Cade’s pipe glowed, a tiny sun in the darkness. He coughed a bit on the draw, and his voice rasped as he asked, “What sort of things?”
Jesse told him about Sarah Parrish having been a slave, freed by Tamsen’s father, a truth concealed so her parents could live together and raise their daughter without the stigma of slavery hanging over her. “It got me wondering, if I could learn where I come from, who my people were—or maybe are—it might turn out I’ve something to give her. I don’t know what. Land. An inheritance. Something more’n living season to season.” He hurried to add, “It’s been good for us, Pa, and I wouldn’t think of changing except I don’t reckon it’s the life to be asking a wife to lead.”
He’d said it. Poorly, no doubt, but it was out.
Cade had let the pipe fall to his side, forgotten. “I never knew you thought on that. About where you come from, before the Shawnees.”

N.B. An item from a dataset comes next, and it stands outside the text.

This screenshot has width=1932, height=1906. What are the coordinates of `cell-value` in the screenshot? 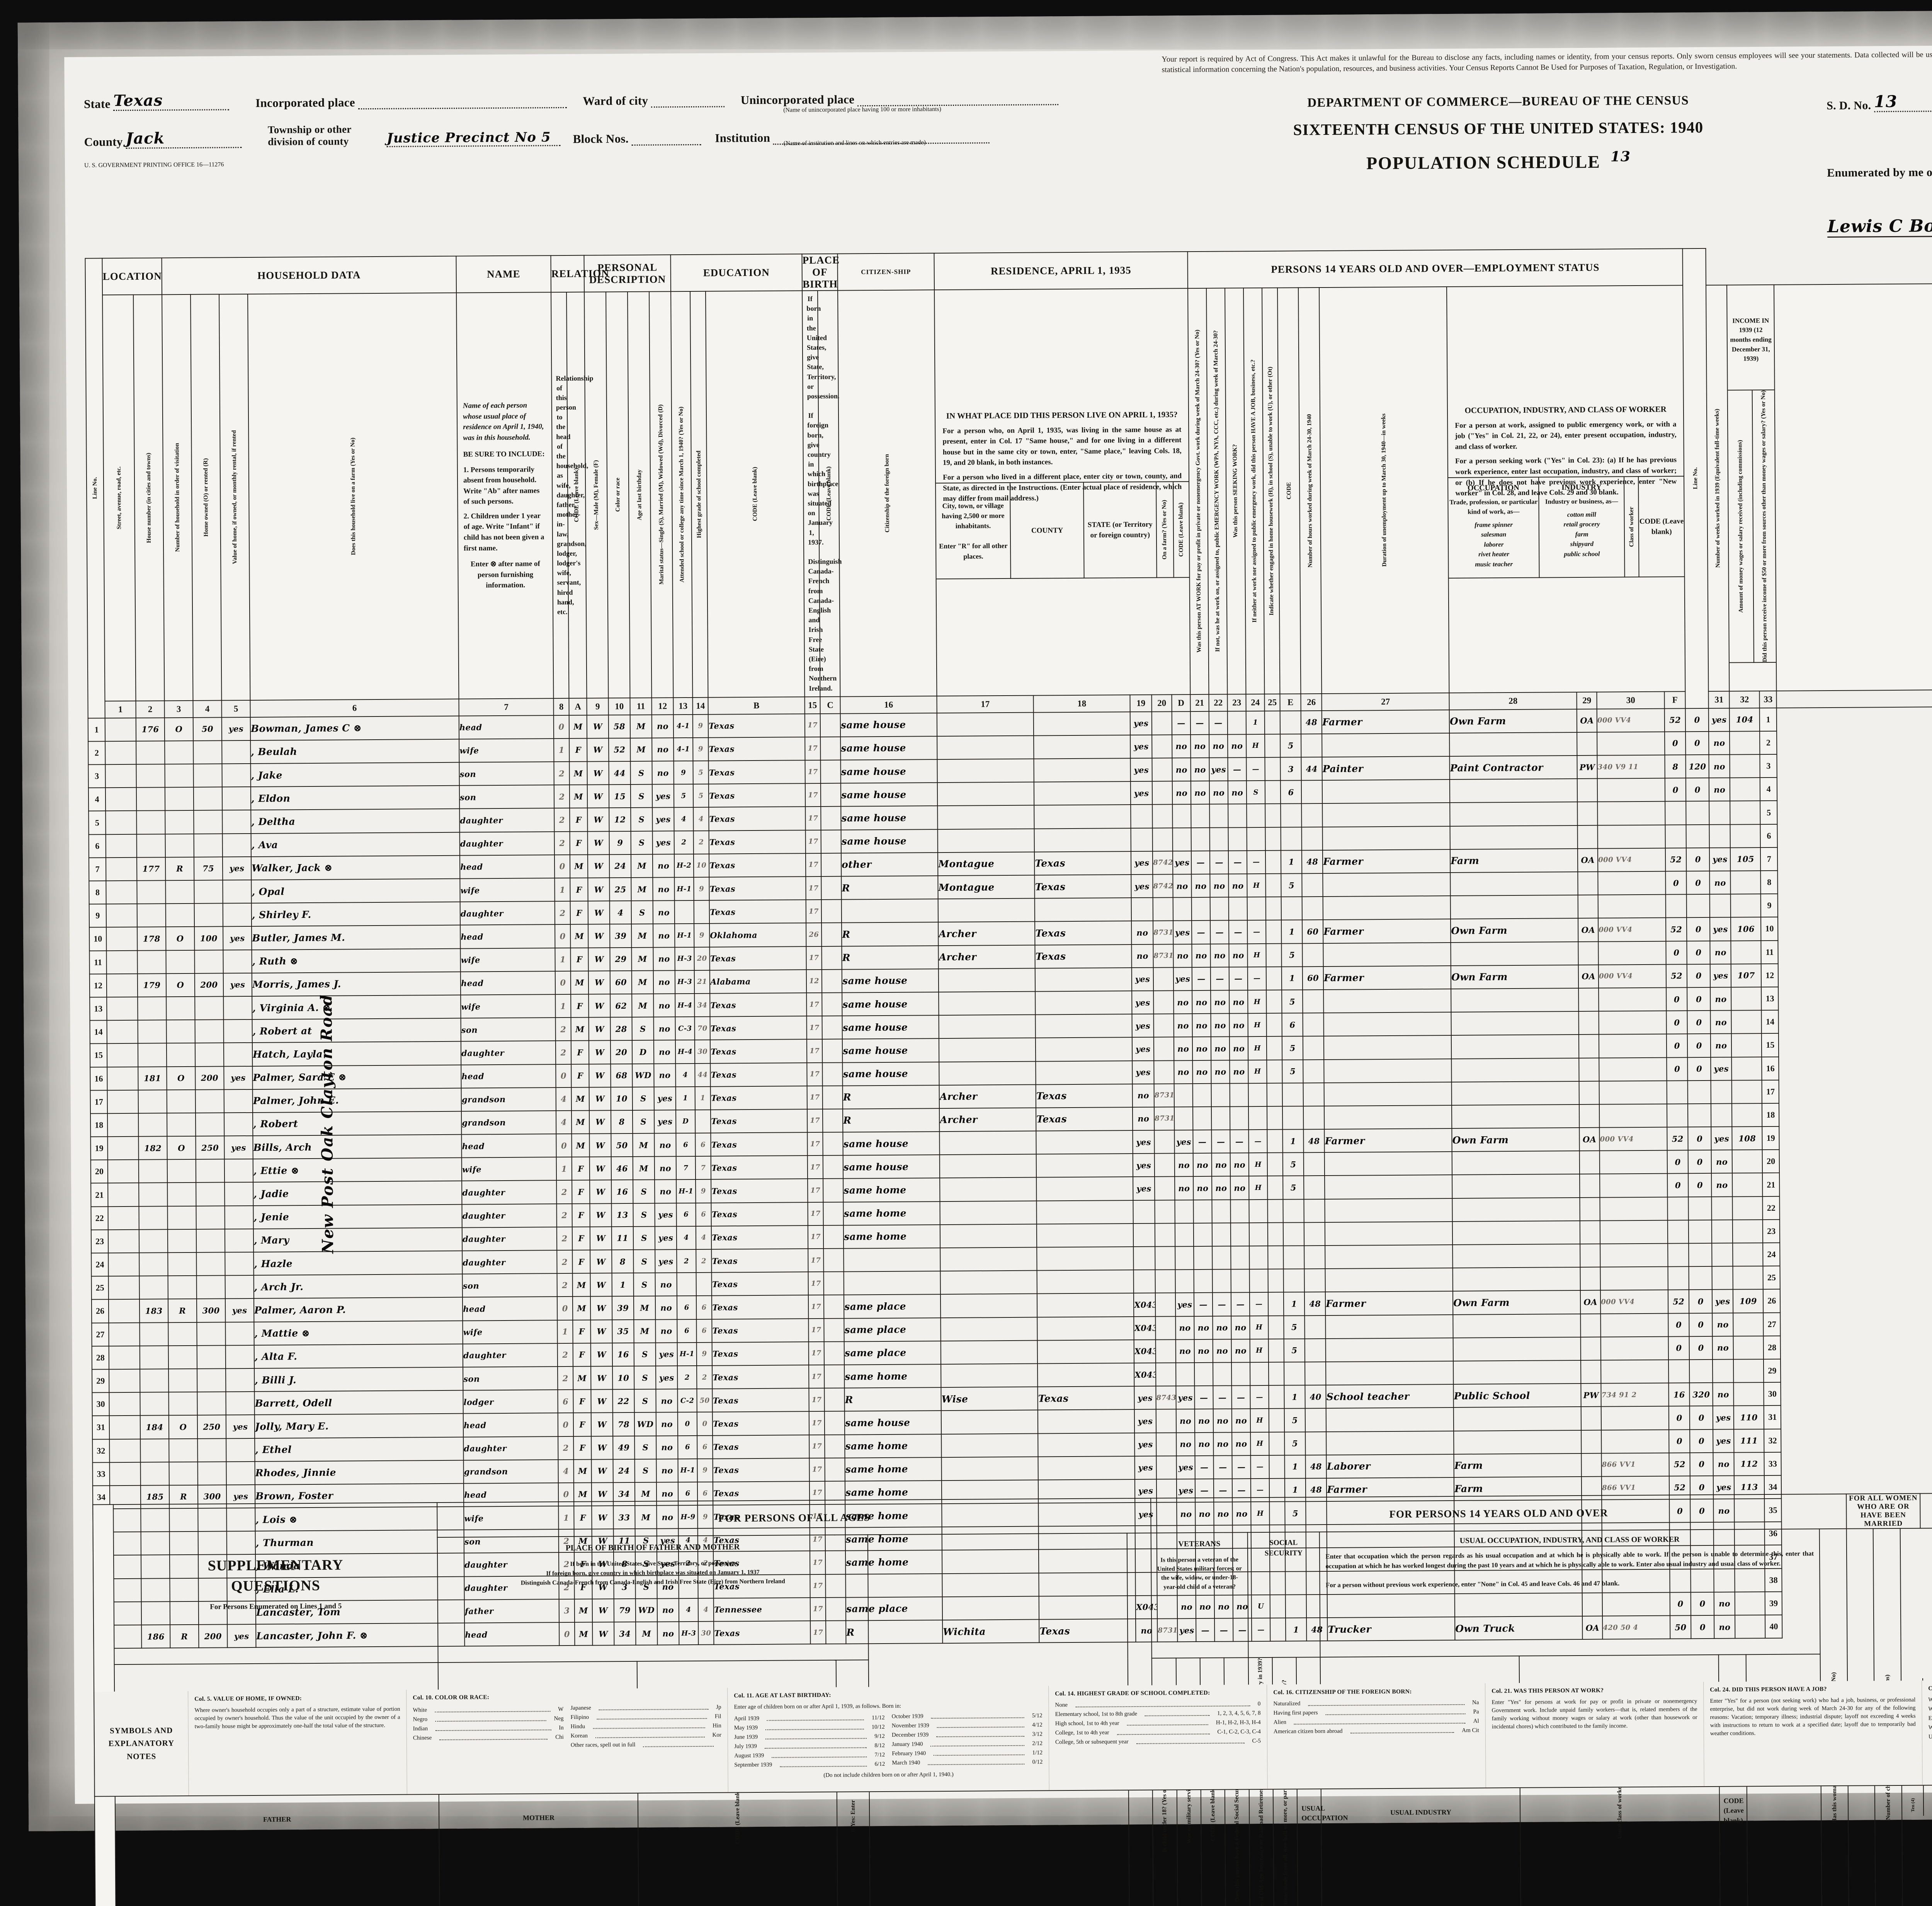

“Didn’t seem talking would do anyone good. But I think on it. I’ve thought on it most every night I can recall. Guess Tamsen’s talk of her parents s
tarted me thinking in the daylight hours too.”
Cade drew on his pipe but found it had gone out. He tapped the bowl against his thigh, looked out to the open land where the dark-shadowed hills rolled away to the west. “So you fixing to turn farmer on me?”
“I’m fixing to do what it takes to win her. And now I come to think on it, right before we met Tamsen, that day in Morganton, weren’t you the one talking about planting more corn, getting that cow? Sounded to me like you were the one thinking on turning farmer.”
Cade blew out an exasperated breath. “I hardly remember what I was thinking then. We got a different set of circumstances facing us now, and sounds to me like you’re risking an awful lot for this girl you’ve hardly had the chance to know.”
“Maybe I am,” Jesse said, heart sinking under the strain come between him and Cade. “And call me a fool for it. But I think I’ve known her since I first looked into her eyes. I love her, Pa.”
Cade didn’t call him a fool. He stared at Jesse through the dark for a moment, then went into the stable to check the stock, leaving Jesse alone under the stars.
In the covered dogtrot between the cabins, Tamsen perched on a bench, letting Janet Allard rub salve into her hands, which were cut and blistered after helping harvest corn in the fields. “It’s lard,” Janet said of the salve. “With sweet-balm and mallow-root from my garden.”
The same Jesse gave her, in the mountains. She caught a softer fragrance beneath the grease and herbs. Rose petals, doubtless from the trellised canes climbing both cabins, still producing blossoms into October. Though across the nearby slopes sparks of red and gold heralded autumn’s blaze, nearer the cabins late vegetables and herbs thrived in sprawling plots that must have presented a veritable Eden in the warmer months.